En el momento en que llegó a la librería, supo que era demasiado tarde para entrar a comprar algo: Gabriela venía caminando velozmente y acababa de verlo.
—¡Maxi! —le gritó.
Quizá fue el grito, quizá las complicaciones que torcían sus planes, quizá simplemente sus sentimientos: lo cierto es que Maximiliano se quedó en blanco. Mudo. Todo lo que pensaba decirle de pronto se había esfumado de su cerebro. Gabriela lo miró y alzó las cejas.
—¿Pasa algo?
Él negó con la cabeza. Simplemente abrió la mano donde tenía pulsera.
—Una pulsera —Gabriela sonrió—. Qué linda, ¿es para mí?
Maximiliano asintió sin hablar.
—Ayúdame a ponérmela.
Los dedos le temblaban mientras cerraba el gancho en torno a la muñeca de Gabriela. Pero ella seguía sonriendo.
—Me encanta. Muchas gracias.
Entonces sucedió lo que Alberto hubiera definido como una perfecta oportunidad: Gabriela se acercó y le dio un beso en la mejilla, muy cerca de la boca.
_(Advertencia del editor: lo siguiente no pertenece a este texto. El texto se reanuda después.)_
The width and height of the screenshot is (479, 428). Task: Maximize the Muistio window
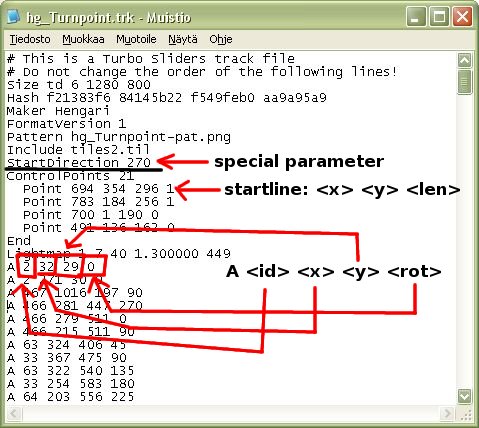(x=439, y=16)
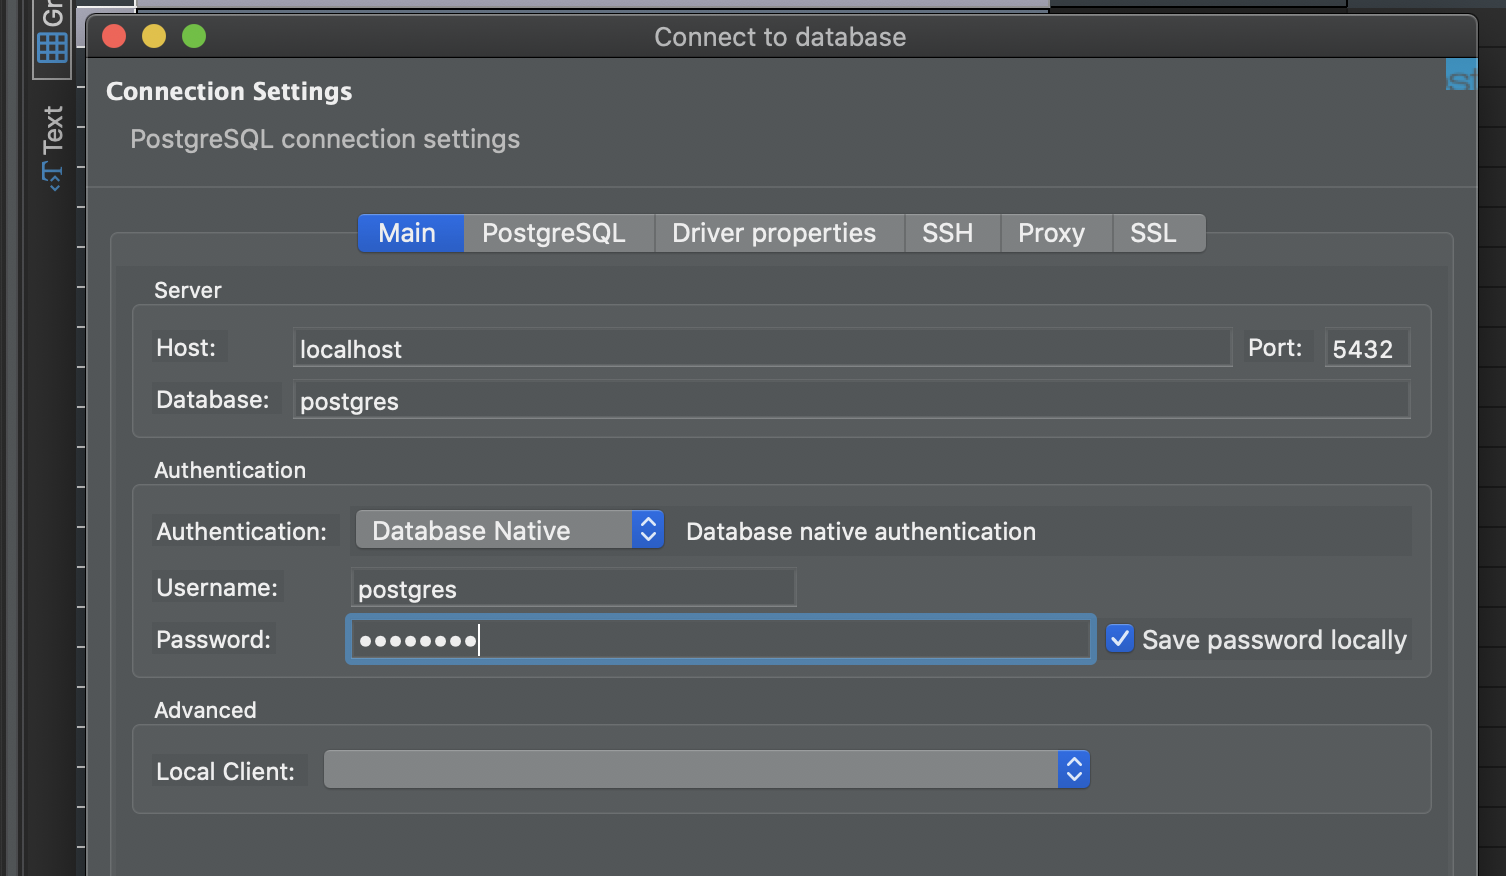Expand the Database Native authentication dropdown
The width and height of the screenshot is (1506, 876).
click(510, 530)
Maximiliano apenas tuvo que ladear un poco la cabeza para que sus labios se encontraran. Le pareció que se movía ligeramente la Tierra, pero lo más seguro es que fuera un mareo.
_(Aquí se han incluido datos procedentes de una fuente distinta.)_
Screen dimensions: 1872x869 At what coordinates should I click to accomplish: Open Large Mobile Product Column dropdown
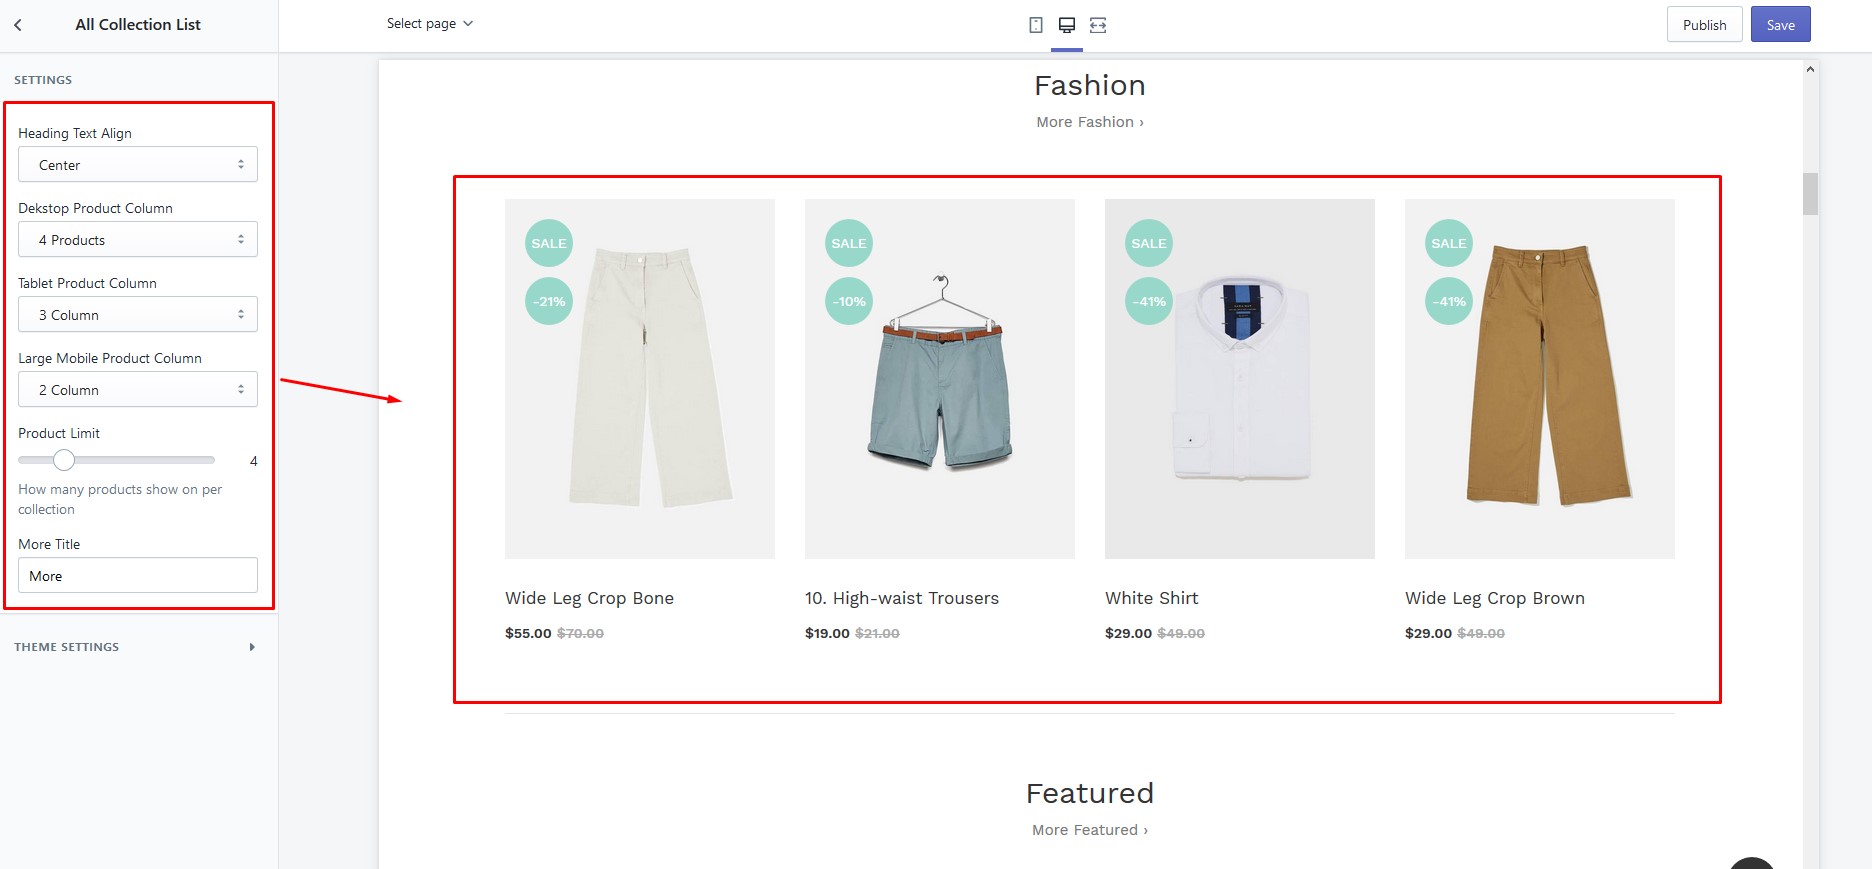pos(138,390)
Cuatro horas y media más tarde, Gabriela terminaba su clase de gimnasia. Había estado toda la mañana guardando el secreto y se moría por decírselo a alguien. Fue con su amiga Anabella al baño, mientras le explicaba exultante que al fin Maximiliano había reaccionado, tras ignorar durante tres años todas sus insinuaciones. Se habían puesto de novios después de que él le diera un beso y habían caminado de la mano. Y hasta le había regalado una pulsera. Se la sacó delicadamente mientras se lavaba las manos y la colocó junto al jabón. Por desgracia, pensaría después, estaba demasiado entusiasmada respondiendo a las preguntas de Anabella, que quería saber hasta el último de los detalles, y cuando terminó de lavarse se olvidó de recogerla. No podía imaginarse que en pocos segundos alguien pasaría por ese baño ni que, cuando ella volviera corriendo a buscarla, una hora más tarde, ya no habría nada junto al jabón.